Setting up the breadboard
The Breadboard has two sides, which are electrically
insulated from each other.We will call the left side
GROUND and the right side POWER. We supply power and
ground to the board by plugging our DC Power supply
leads into bottom of the board (as shown). I recommend
soldering these connections to pieces of (more rigid)
jumper wire. You must match the positive wire from the
power supply to the positive (right) side of the
breadboard, and the negative lead to the left side.
Usually, the positive wire will look different (e.g.
have a white stripe like mine). The outermost holes on
each side of the board are used to distribute power and
ground (respectively) to an entire row of the board (I
have wired the first row to both power and ground
sides in the photo below to illustrate this).
The chips have either 8 or 16 pins each. The
pins are numbered counter-clockwise (from bottom left of
chip) as shown.
Building
You may
connect the power and ground connections from the DC
power supply anytime but DONT PLUG IN BOARD DURING
ASSEMBLY!
Note: When putting on the chips
exact row positions dont really matter, just as
long as the chips go in the order specified and are
"down the middle" of board, with lettering READABLE
FROM THE GROUND SIDE.
Install all the chips
[refer to previous picture]:
Chip#1 is the 555
timer chip.
Chip#2 = 4020B counter chip.
Chip#3 = another 4020B chip.
Chip#4 =
4013BF dual D-type Flip Flop.
Note: We will only
use one side of the "dual" F.F. I used a dual because it
was available (and commonly found).
Wiring bottom chips
Note how pin8 on Chip#3 got its ground connection
from a different row. You can get Power or Ground
connections (respectively) from anywhere on the outer
pin columns.
Note the optional LED's. The green
taps into pin1 on chip#4. This LED will show when the
timer is ON (helps check things). The Green LED's other
leg plugs into the Ground (as shown). The Red LED will
indicate when the timer is in the OFF state. It taps
pin2 of Chip#4, and also needs to be grounded (as
shown). NOTE: Make sure the LED's you use have
built in resistors, or else add a little resistance in
series with each LED.
The Relay Now that the
logic portion of the timer is done. Go ahead and plug
the DC Power supply block into the wall. The green and
red LED's should alternate 2 seconds green, 2 seconds
red. This is the troubleshooting setting (we will adjust
ON/OFF times later).
Connecting the
relay: The Solid State relay has two ends, the
DC control end, and the AC power end. ***Caution***
AC current can kill you, so please be careful. Make sure
the power strip is UNPLUGGED.
We begin by
slicing through the outer plastic of the Power Strip's
insulation, about a foot or so from the plug. Peel back
the insulation to reveal three wires (white, green, and
black). The black one is the POWER wire, the one we will
splice into the AC side of the relay. Cut the black wire
and cut and peel back some insulation from each cut end.

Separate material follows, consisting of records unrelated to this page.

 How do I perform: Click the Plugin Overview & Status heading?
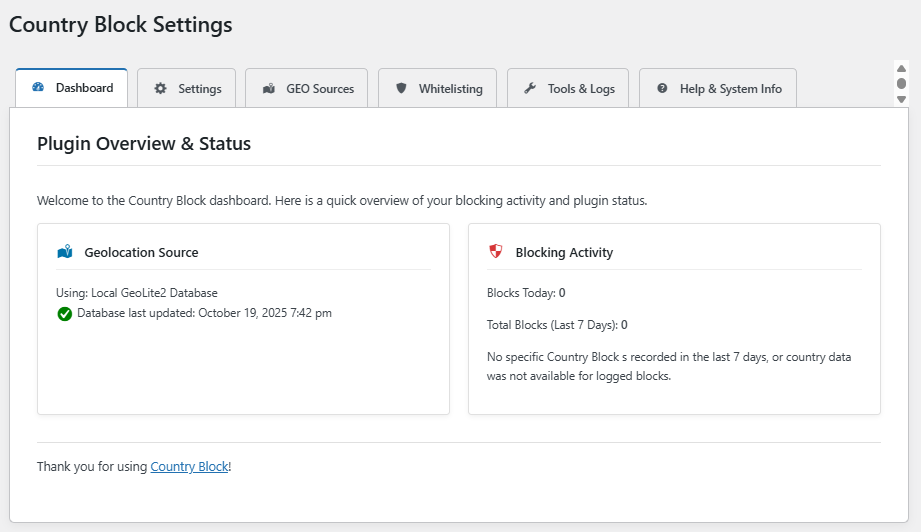tap(144, 143)
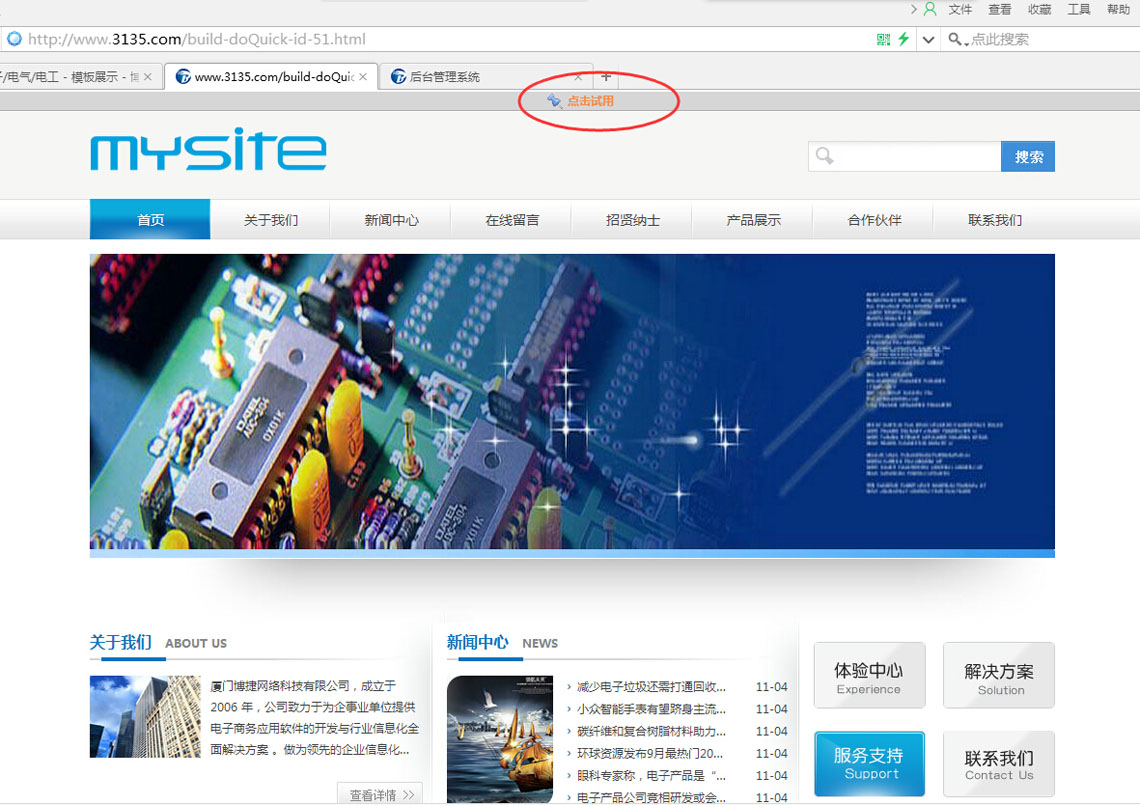This screenshot has width=1140, height=805.
Task: Switch to the 后台管理系统 tab
Action: pyautogui.click(x=470, y=77)
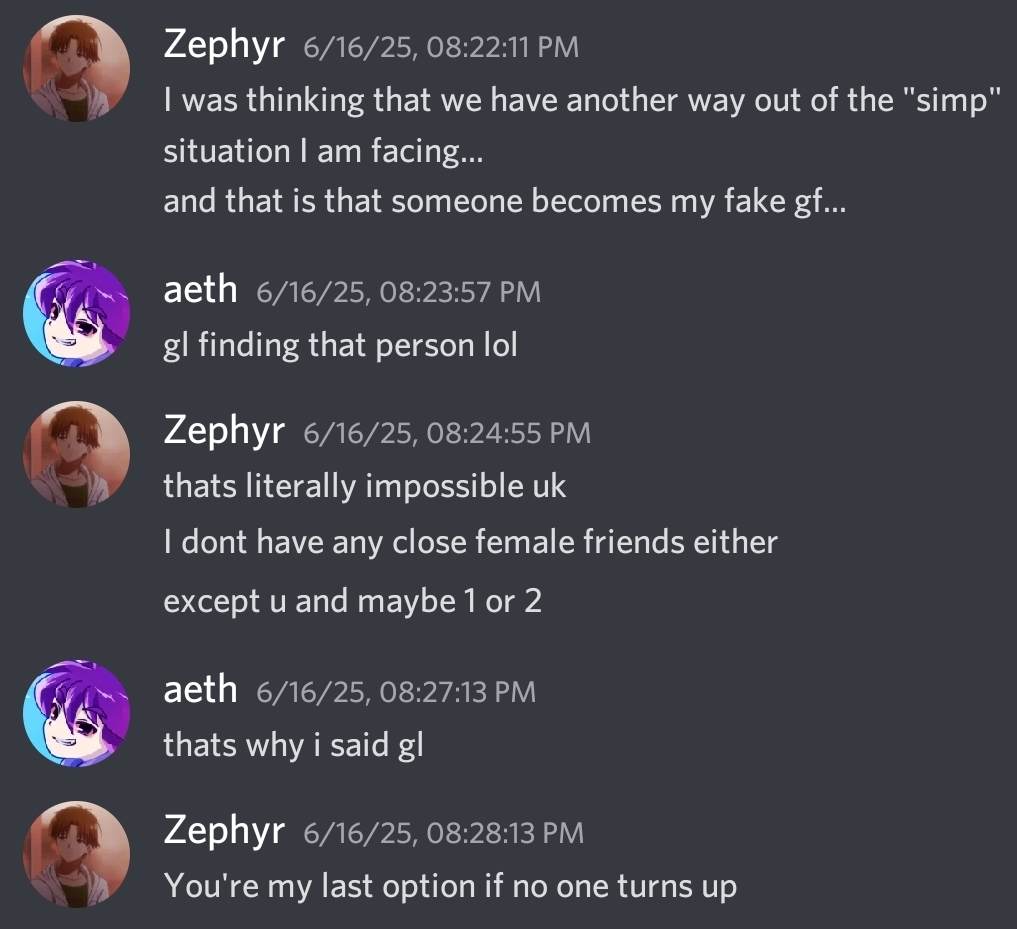The height and width of the screenshot is (929, 1017).
Task: Click Zephyr's avatar beside the 08:28:13 PM message
Action: coord(77,854)
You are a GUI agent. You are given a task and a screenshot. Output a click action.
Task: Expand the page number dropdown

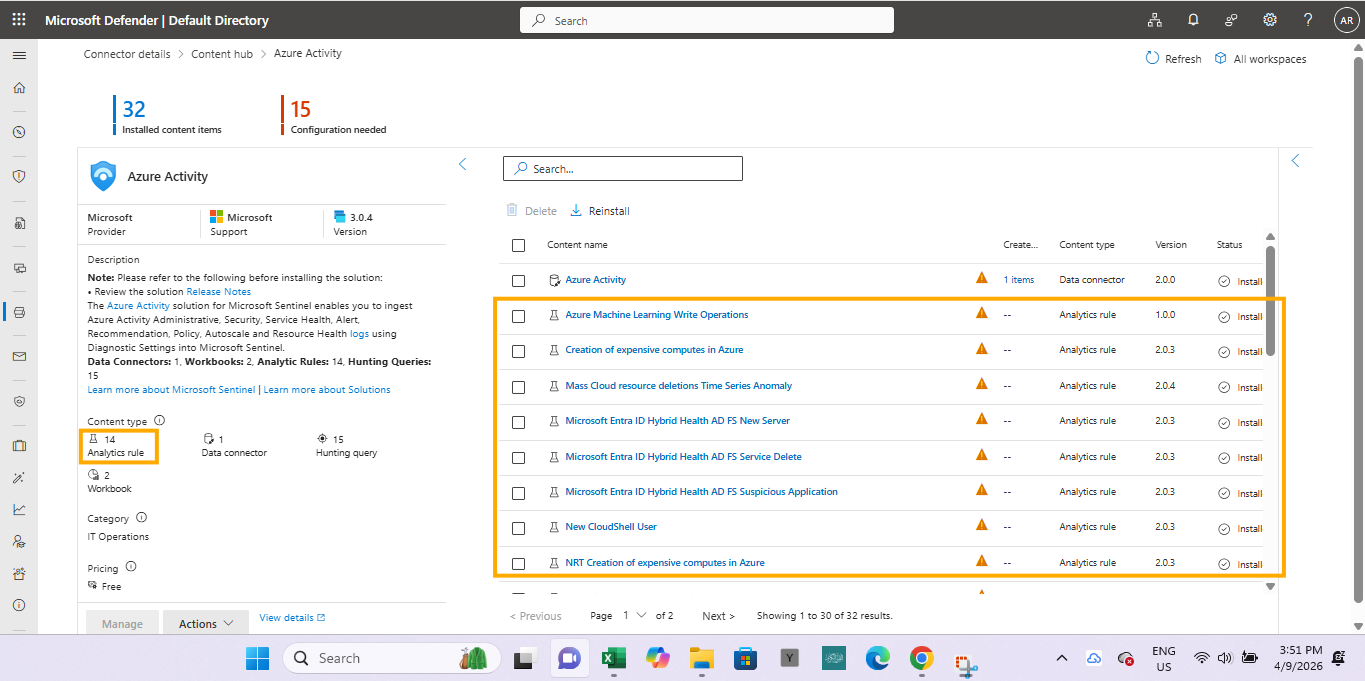pos(635,616)
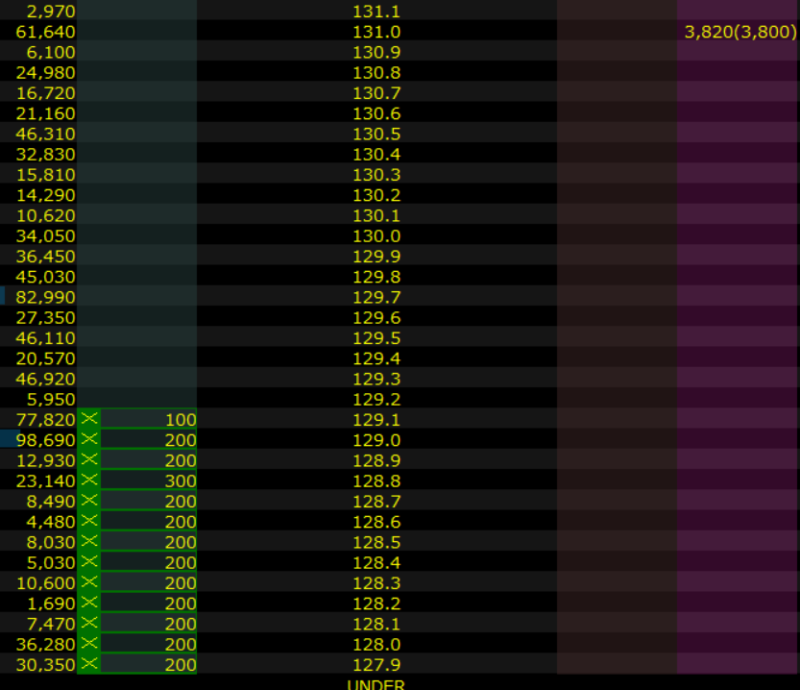Click the X icon on the 129.0 row
Image resolution: width=800 pixels, height=690 pixels.
90,440
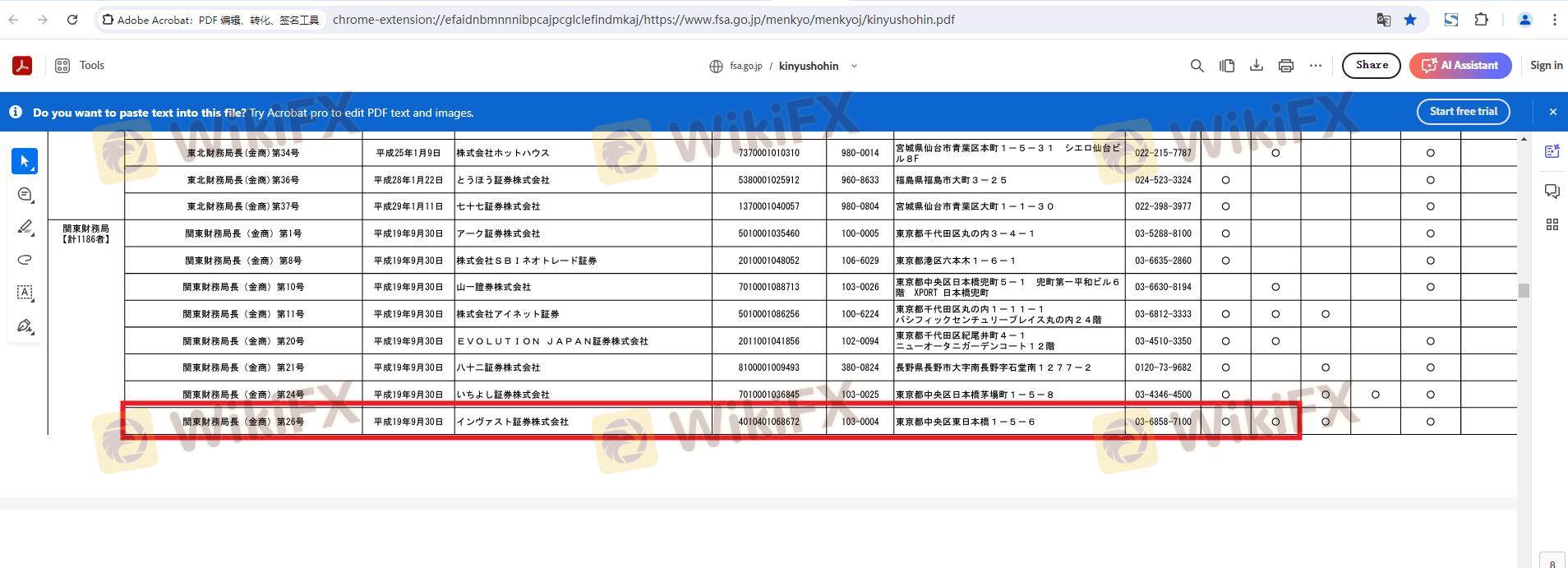Open the more options ellipsis menu

pos(1315,66)
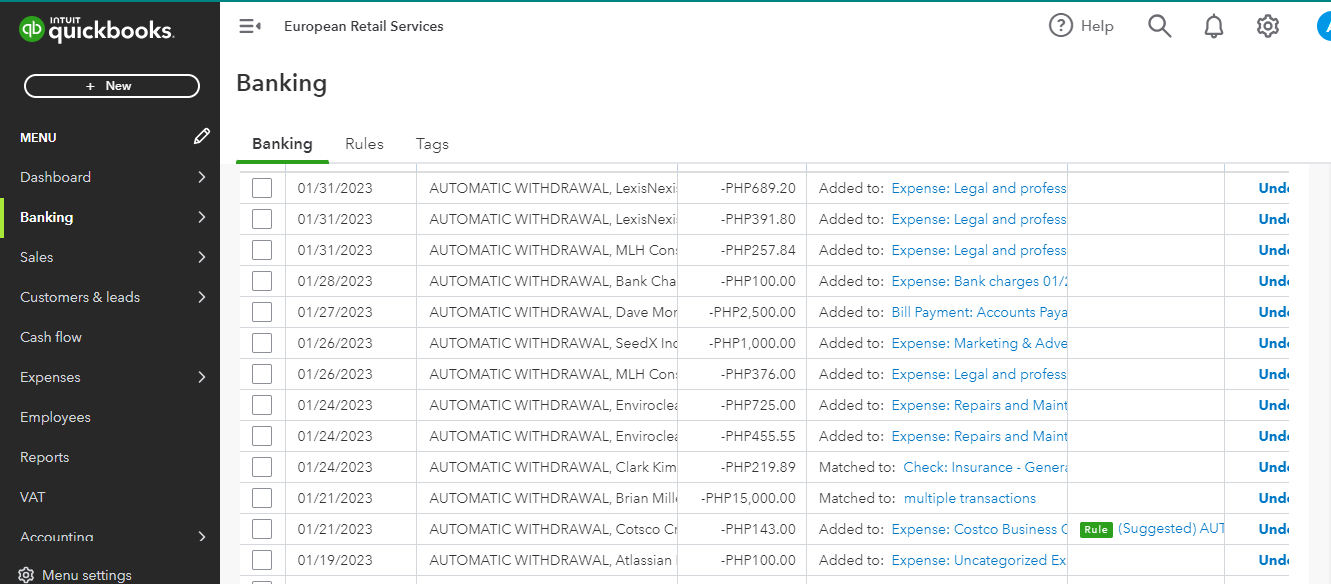
Task: Open Reports in the sidebar
Action: [45, 457]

Make a small loop on each cut end, and screw down these
loops under the relay's screws (AC end). [See picture
for details]
Connect two small (8-12") pieces of
wire [see parts list] to the Relay's DC power and
ground screws. Tape up the entire relay (especially
the AC end) with black electrical tape (or duct tape).
This will prevent any contact shorts and improve
safety.
Plug in the Negative (black) and
Positive (red) wires from the relay to where the GREEN
LED was before (as shown). Note that I have soldered the
ends of these wires to pieces of jumper wires (again,
for more rigid connections).
Note that I have
replaced two key wires from previous pictures with the
YELLOW and GREEN wires (for clarity). Leave these wires
connected at chip #4.
To Set ON/OFF times:
Chip #3 controls OFF time. Chip #2 controls
ON time.
To change these times, simply plug the
Yellow or Green wires into other pins (on Chips 2 and 3)
as follows:
The following times are valid for
chip 2 (ON time) and chip 3 (OFF time):
Pin # |
Schematic Pin
|
Delay Time
|
|
|
|
9 |
Q1 |
2 sec |
7 |
Q4 |
16 sec |
5 |
Q5 |
32 sec |
4 |
Q6 |
~ 1 min |
6 |
Q7 |
~2 min |
13 |
Q8 |
~ 4 min |
12 |
Q9 |
~ 8 min |
14 |
Q10 |
~ 17 min |
15 |
Q11 |
~34 min |
1 |
Q12 |
~ 68 min |
2 |
Q13 |
~ 2 hr 15 min |
3 |
Q14 |
~4 hr 30
min |
***Remember that
the pins are numbered from 1-16 and arranged counter
clockwise from bottom left of chip. Do not plug into any
other pins besides those listed in table above!***
Sample time setting:
To set 64 sec. ON /
256 sec. OFF, plug the Yellow wire at chip #2 into
pin#4, plug the Green wire at chip #3 into pin#13.
The board and relay could be
fastened inside of a small plastic case with holes cut
for the power strip cord ends. Make sure to keep
components from touching though. Simply plug in your
appliance into a spot on the power strip, plug in the
strip and DC power supply, and set the ON/OFF times.
Here's the schematic of the completed cyclestat.
Be sure to add a filter
capacitor as the schematic indicates (not shown in
photos) to ensure proper timer functioning.
TIMER IMPROVEMENT Below is the
updated timer layout, featuring an "automatic on"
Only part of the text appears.